Darkness Falls from the Air
- First edition
- Author: Nigel Balchin
- Language: English
- Genre: Drama
- Publisher: Collins
- Publication date: 1942
- Publication place: United Kingdom
- Media type: Print

= Darkness Falls from the Air =

1942 novel by Nigel Balchin

Darkness Falls from the Air is a 1942 novel by the British writer Nigel Balchin. It was inspired by Balchin's time working at the Ministry of Food and was both a critical and commercial success.

== Plot ==
Bill Sarratt, the novel's narrator, is a war-time volunteer civil servant who is struggling during the London Blitz to establish efficient working practices in his department of the Ministry. A competent planner, Sarratt find himself increasingly frustrated that his every initiative is being blocked by his boss, Lennox, who is in the pocket of big business. Lennox avoids approving anything that will inconvenience his business friends.

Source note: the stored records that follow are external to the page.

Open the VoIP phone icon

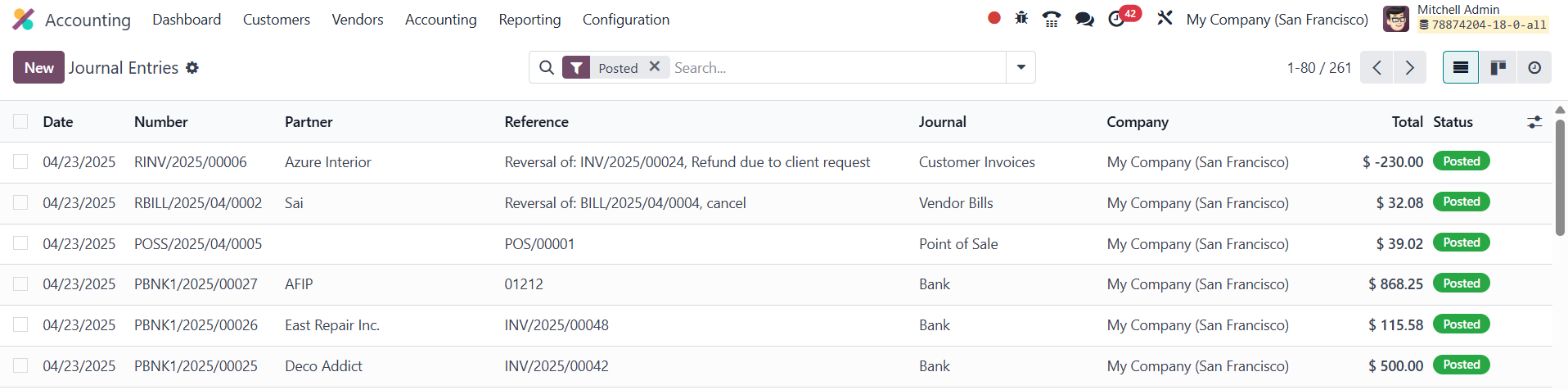[x=1052, y=19]
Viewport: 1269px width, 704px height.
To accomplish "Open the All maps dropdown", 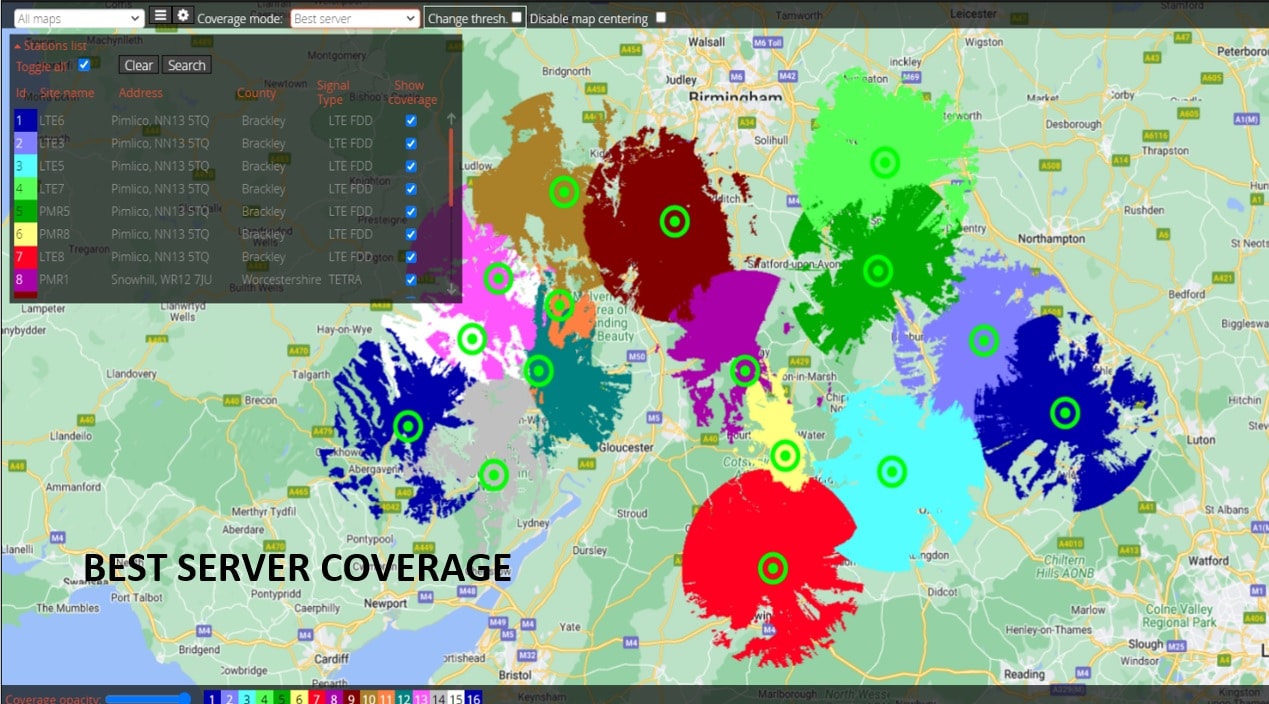I will point(79,18).
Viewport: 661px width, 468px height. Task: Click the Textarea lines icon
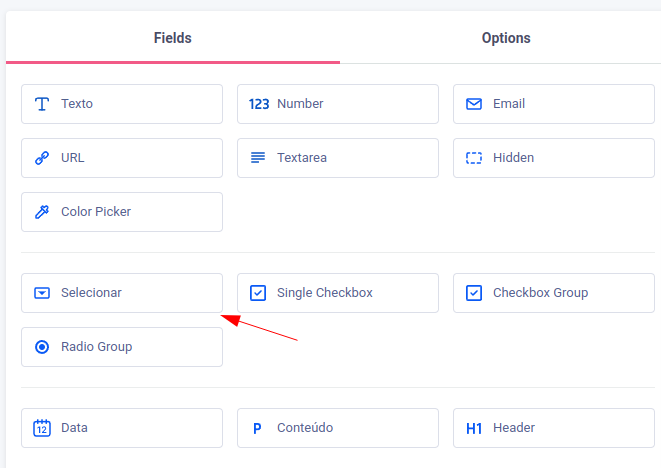click(x=258, y=158)
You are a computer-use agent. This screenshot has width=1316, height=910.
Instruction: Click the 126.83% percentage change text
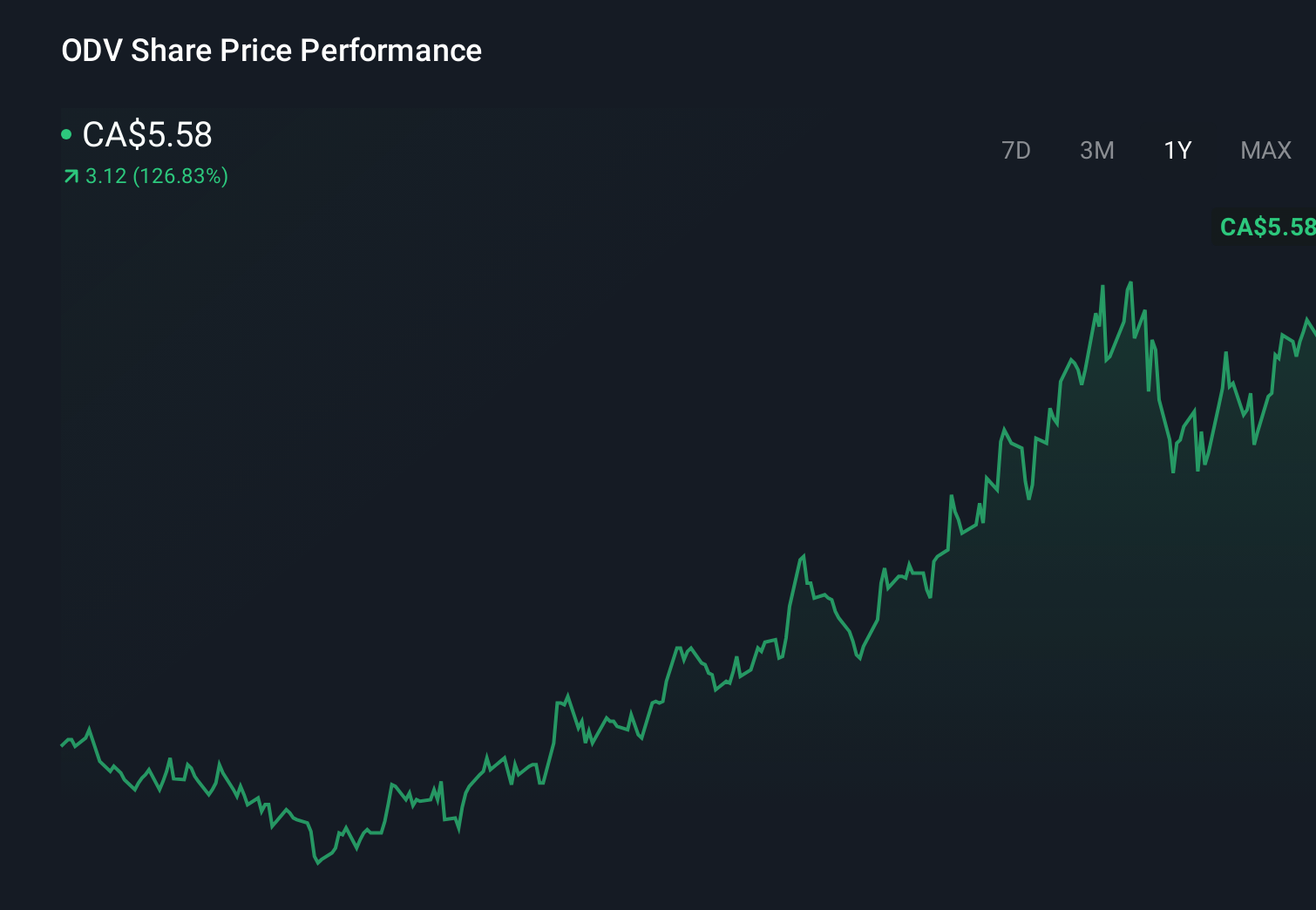coord(180,176)
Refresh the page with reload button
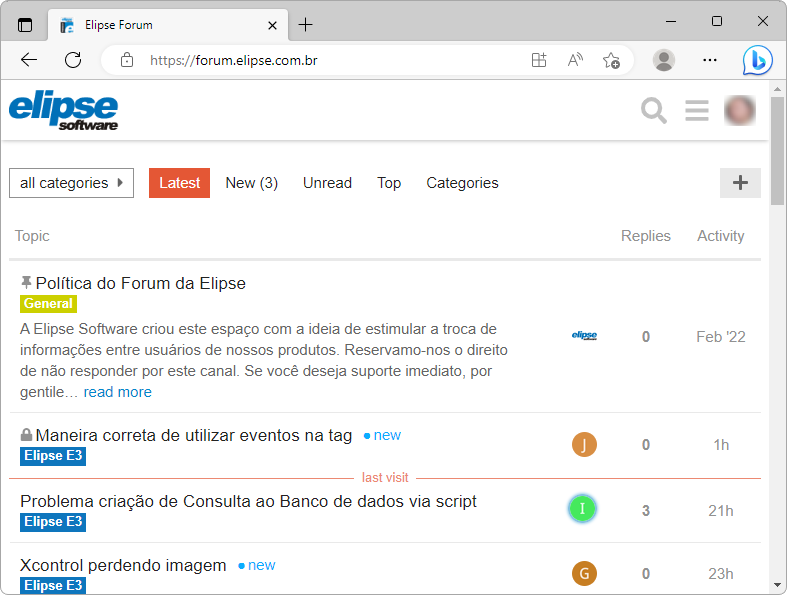The height and width of the screenshot is (595, 787). coord(73,60)
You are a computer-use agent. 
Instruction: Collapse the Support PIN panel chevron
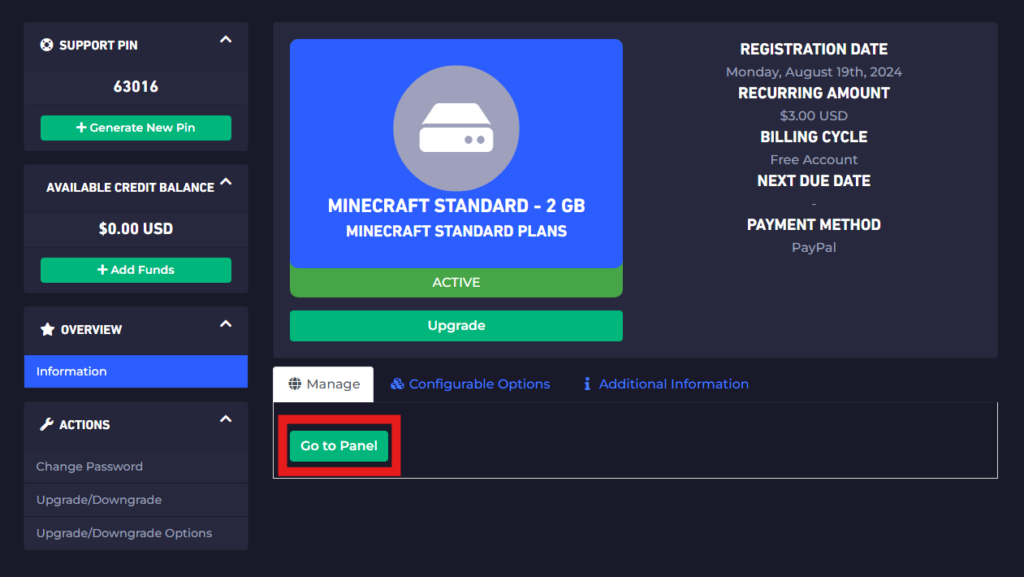click(226, 40)
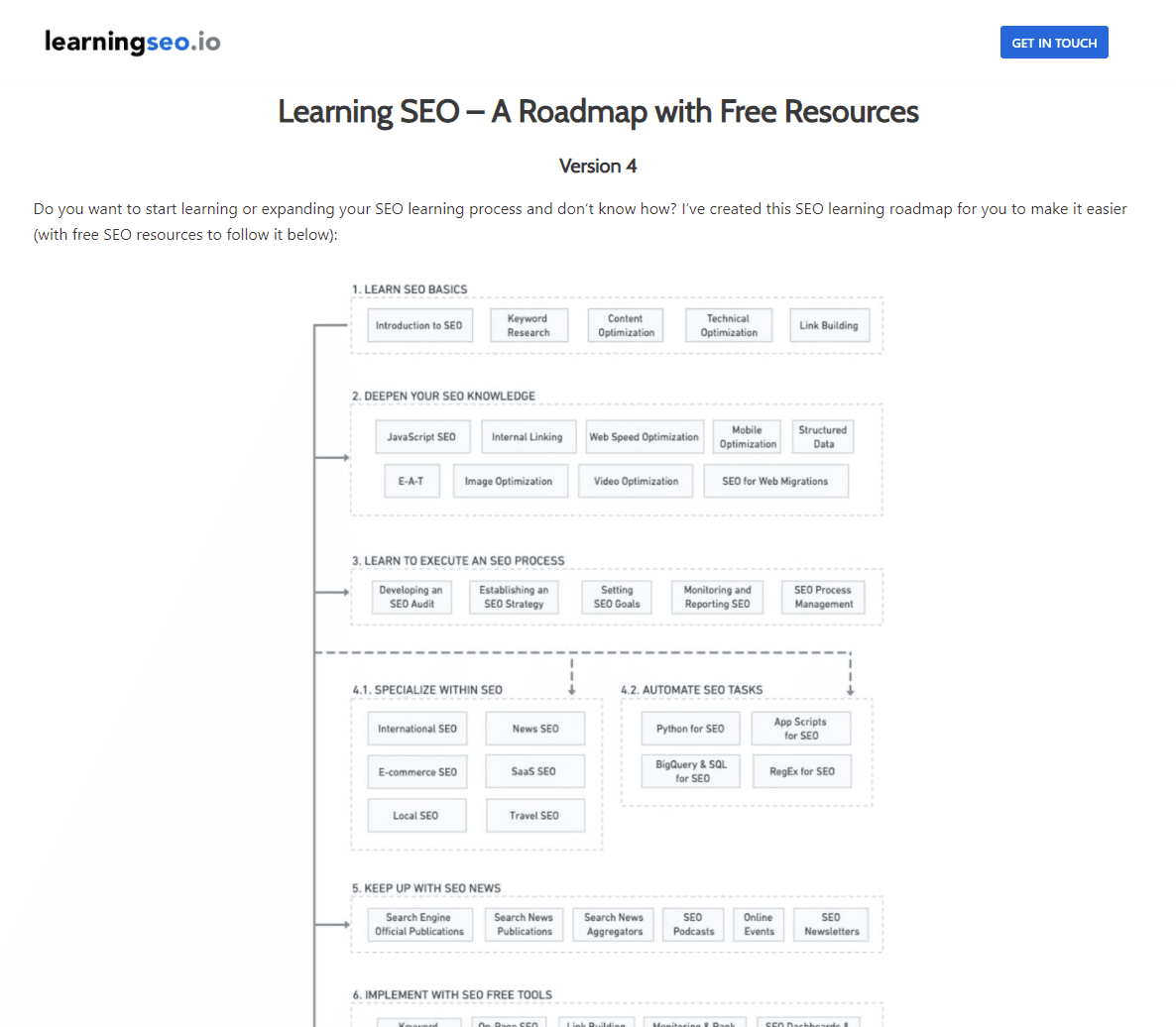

Sarratt's wife, Marcia, is in a relationship with Stephen Ryle, an artistic poseur. While not approving, Sarratt does not feel that he has the right to constrain his wife's choices, and he takes no action, trusting that her infatuation will sooner or later burn itself out. Marcia is committed to her marriage and she attempts to finish with Stephen several times, but is unable to resist his emotional outbursts and the feelings of guilt they create in her. Unable to take any more, Sarratt gives his wife an ultimatum: either she drops Stephen immediately, or he will leave.

Sarratt has for months been working on a scheme to improve the reliability of wartime industrial output, and it appears that for once, due to the approval of the government minister, Lennox has been unable to block it. However, at the very end of the meeting set up to approve enforcement, the minister allows himself to be persuaded that the scheme should be purely voluntary, thereby undermining its entire purpose.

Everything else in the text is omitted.